1.2.3TUNEL末端标记法检测细胞凋亡MC生长于含消毒盖玻片的6孔板(3×105/孔),终止培养后按以下流程处理细胞:40 g/L多聚甲醛固定细胞30 min,PBS冲洗盖玻片,2 mg/L蛋白酶K消化细胞,于37℃, 50 mL/L CO2培养20 min,PBS冲洗盖玻片,加入100 μL TUNEL缓冲液,37℃,50 mL/L CO2培养60 min,冲洗盖玻片,加入TUNEL标志物,37℃,50 mL/L CO2培养30 min,冲洗盖玻片,DAB显色10 min,蒸馏水冲洗,苏木素衬染,自来水返蓝,冷风吹干,明胶封固,60℃烤箱烤干. 显微镜下观察并照相,阳性标记细胞核为棕染棕黄色颗粒.

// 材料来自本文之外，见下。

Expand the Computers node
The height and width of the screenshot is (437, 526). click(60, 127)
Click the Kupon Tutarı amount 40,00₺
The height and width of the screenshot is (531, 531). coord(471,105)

1.2.4流式细胞仪检测细胞凋亡MC生长于6孔板(3×105/孔),培养结束后2.5 g/L胰酶消化细胞,收集各组飘浮的细胞和用胰酶消化的细胞,3000 r/min常温离心5 min,弃上清,按细胞周期试剂盒说明书操作:加入Buffer缓冲液1 mL,3000 r/min常温离心5 min,弃上清,加入Buffer缓冲液1 mL,3000 r/min常温离心5 min,弃上清. 加入Solution A 250 μL,摇匀,室温放置10 min;加入Solution B 100 μL,室温放置10 min;最后加入Solution C 100 μL,4℃放置10 min,上机检测细胞周期及凋亡率. 每个实验重复3次. 以CellQest软件分析细胞周期及凋亡率.
统计学处理:计量资料用x±s表示,组间差异比较采用方差分析,两两比较用Dunnettt检验,使用SPSS 10.0软件进行统计分析,P<0.05时认为差异有统计学意义.
2结果
2.1MTT法检测细胞增殖在高糖培养的早期(48 h以内),高糖可促进MC的增殖(与对照组相比P<0.05). 低浓度金雀异黄素(1 μmol/L)对细胞生长的抑制作用不显著;高浓度的金雀异黄素(>5 μmol/L)对细胞的抑制作用较强,作用具有时间、剂量依赖效应(Tab 1).表1金雀异黄素作用下大鼠系膜细胞增殖状况(略)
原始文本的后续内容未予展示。